When some Western Buddhists encounter discourses (Suttas/Sutras) which contain the via negativa, their unconscious predisposition towards nihilism takes over. They even refuse to admit that certain Buddhist discourses are sun-lit with the via negativa in which one sheds the conditioned to reach the unconditioned, i.e., nirvana. Instead, for them there is only the conditioned not-self (i.e., the Five Aggregates); nothing beyond it; no other shore beyond the dismal ocean of samsara.
So laden with nihilism are some Western Buddhists that they are unable to grasp anything the Buddha said, especially with regard to the self. The only self such a person accepts is a provisional, temporal self which arises with the conditioned psychophysical body; then with its dissolution is no more.

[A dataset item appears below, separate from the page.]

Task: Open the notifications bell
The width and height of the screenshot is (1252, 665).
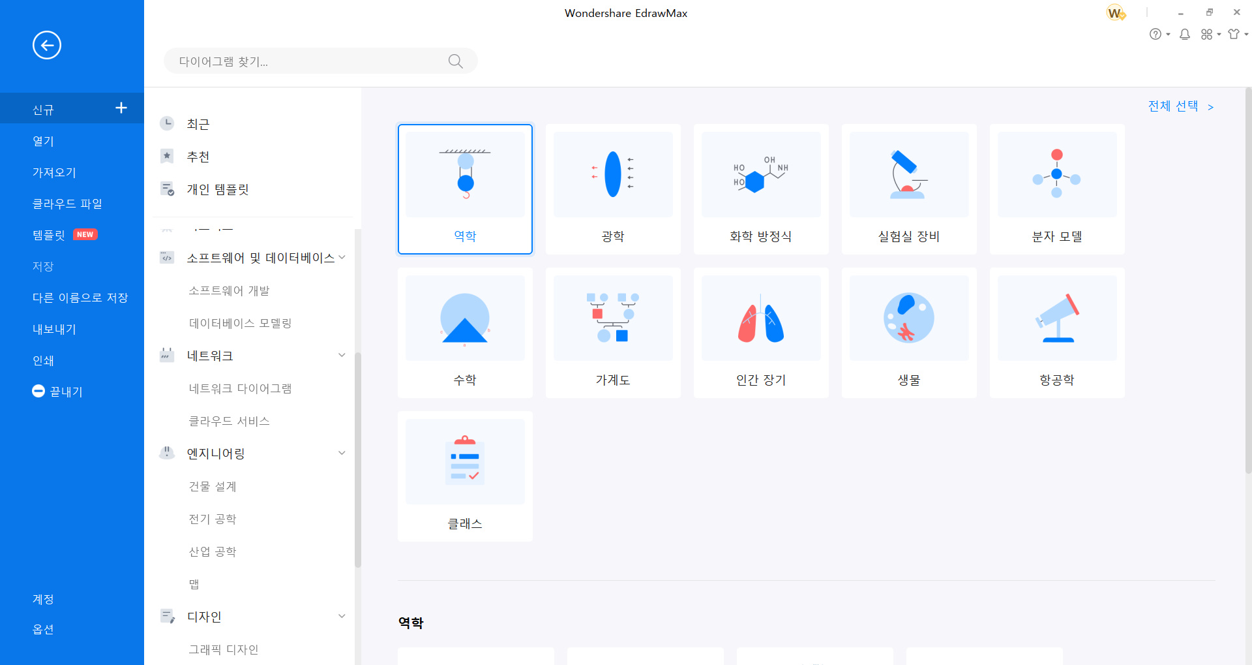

This person regards his psychophysical body, which is impermanent, suffering and without a self to be all that there is. This is really where many Western Buddhists are.

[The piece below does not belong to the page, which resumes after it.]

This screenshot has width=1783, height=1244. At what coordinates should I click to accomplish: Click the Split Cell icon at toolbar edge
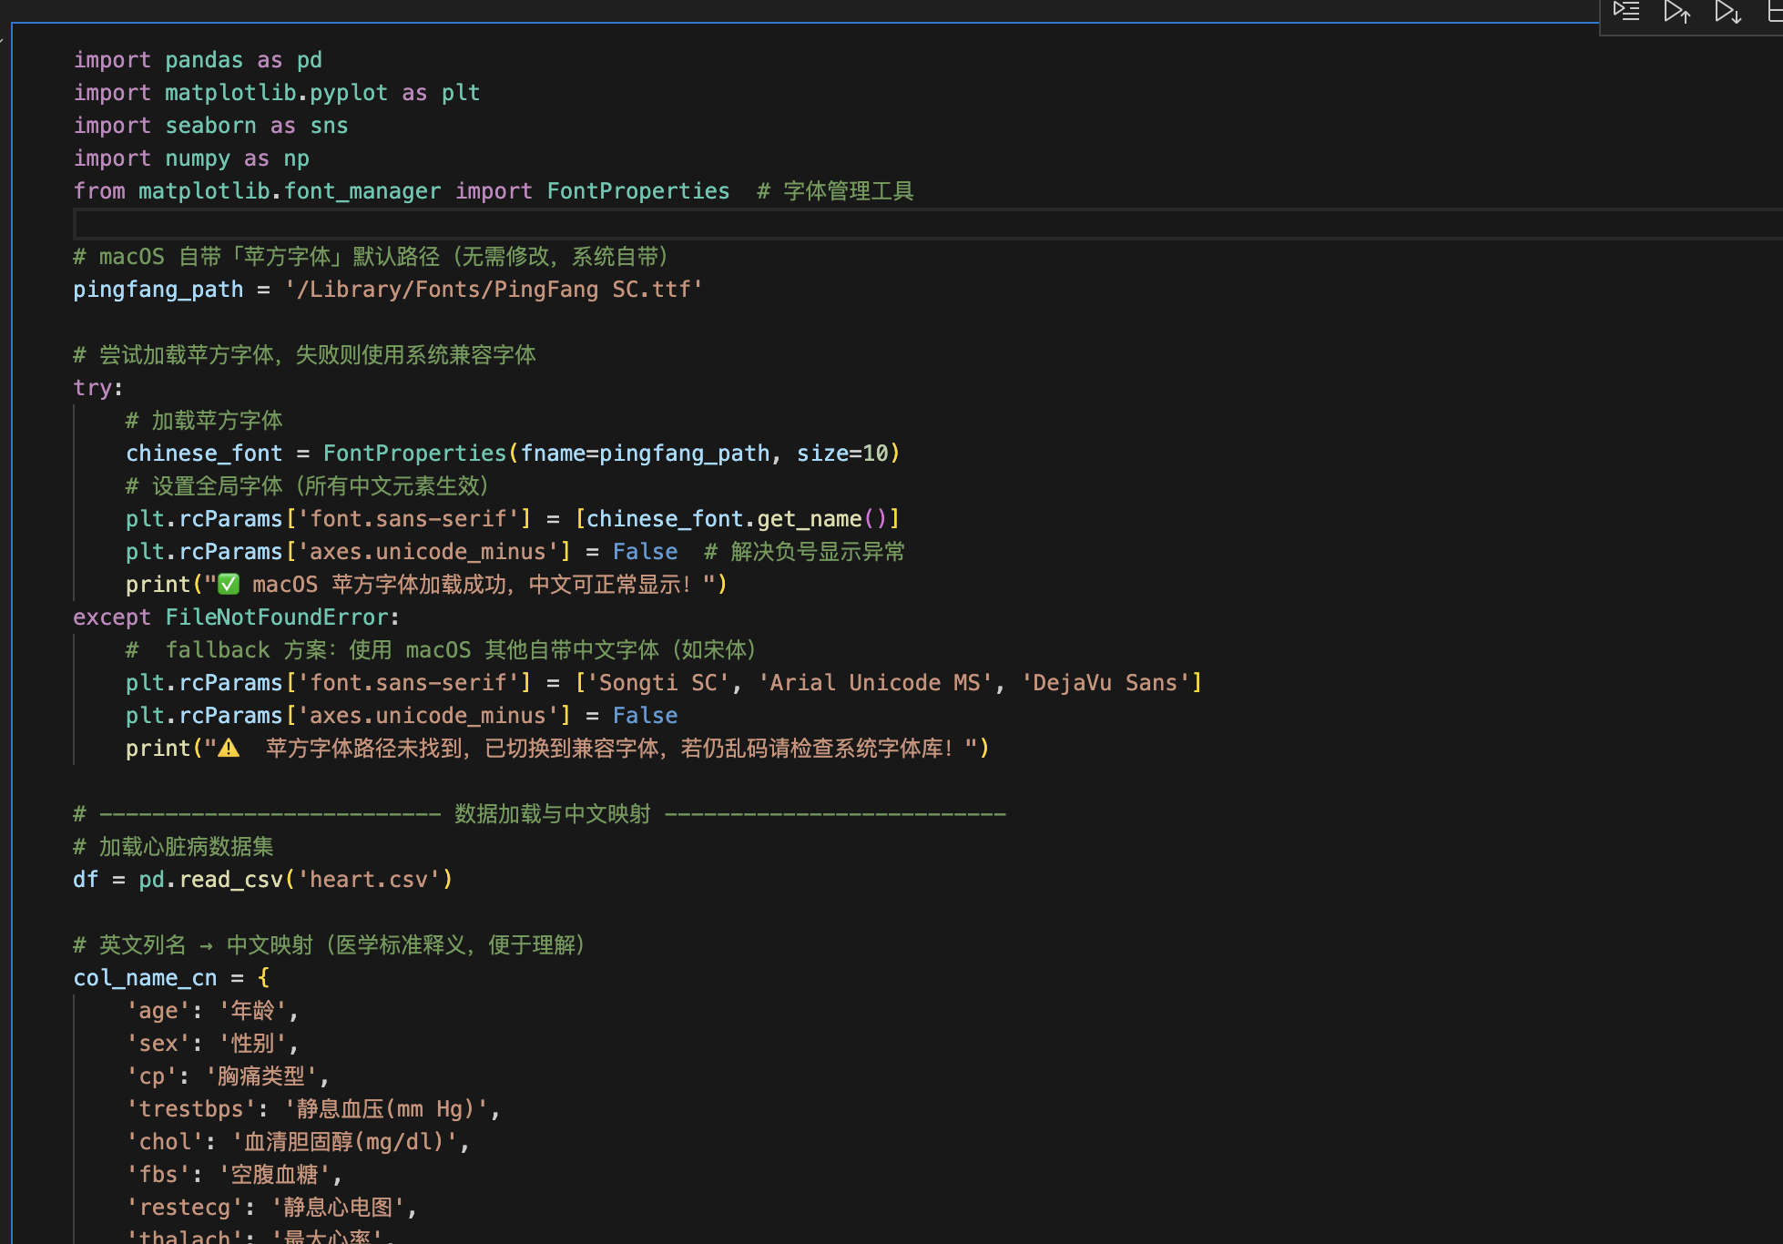click(x=1775, y=12)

Turning to nirvana which in the canon is described as being eternal (accutam), the immortal (amata), transphenomenal (appapañca), beyond thought (acinteyya), etc. , Western Buddhists with a predisposition towards nihilism believe that nirvana is not experienceable insofar as it it a non-ens; moreover, an absence. Such Buddhists are not completely rejecting nirvana, just that it is not experienceable in which transcendence becomes a reality and fully realized.

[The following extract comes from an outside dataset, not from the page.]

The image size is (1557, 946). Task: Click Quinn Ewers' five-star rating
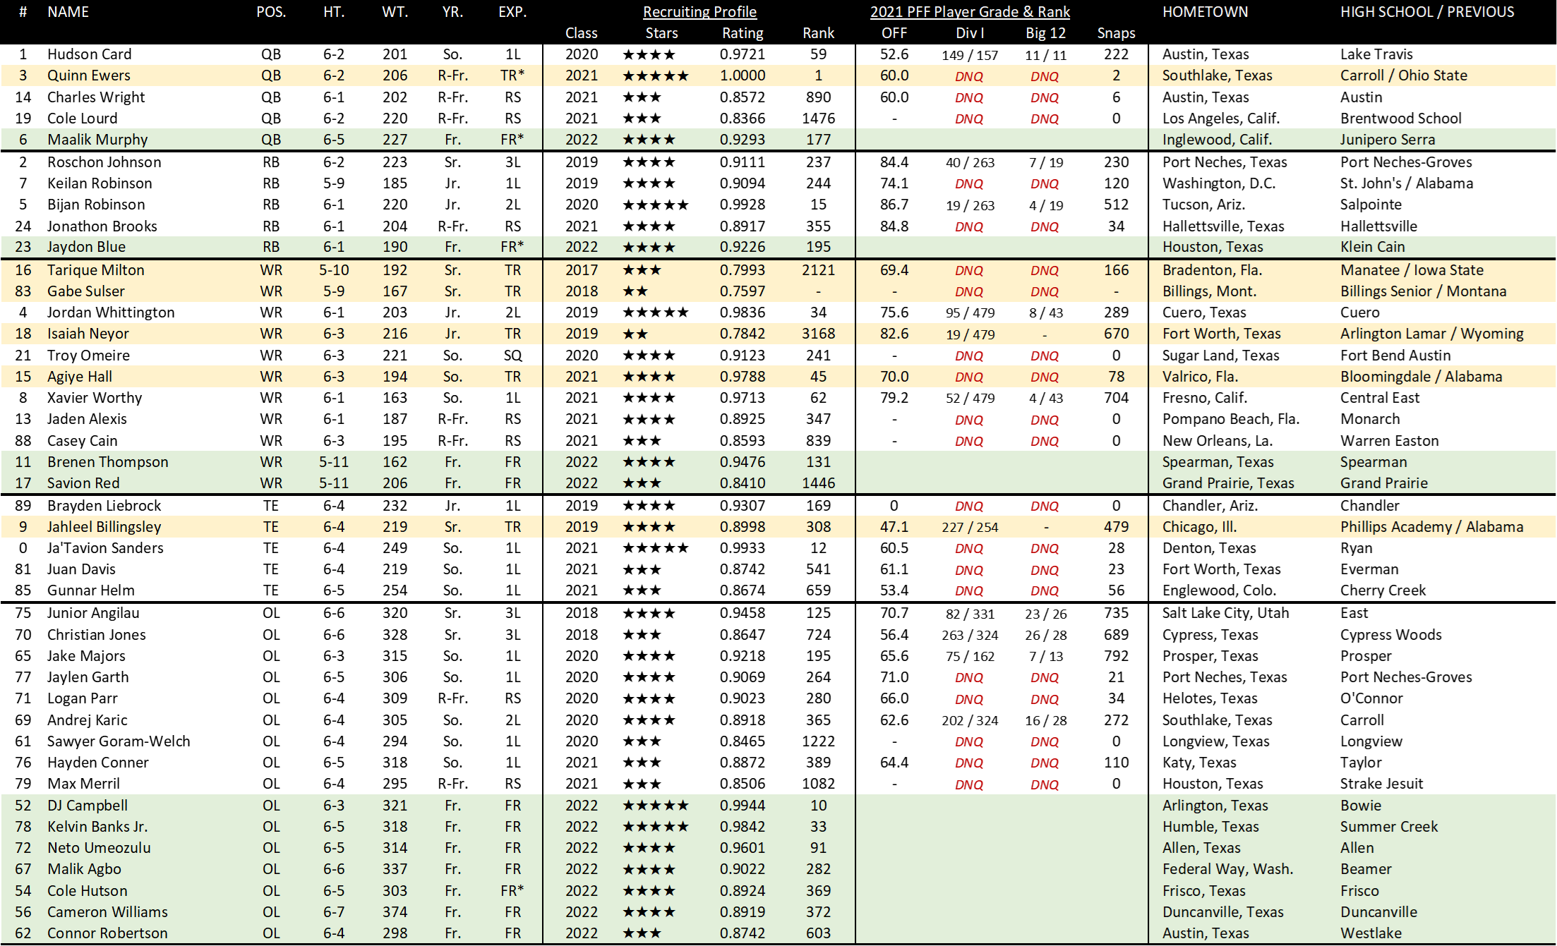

It almost goes without saying, but nihilism is the psychological condition of materialism—and many modern Buddhists subscribe to materialism. People who are materialists only believe in their senses—nothing beyond them. It follows that they deny karma, the fruits of karma, cyclic existence and rebirth. In Buddhism, according to Asanga in his Abhidharmasamuccya, this is called “perverse view.”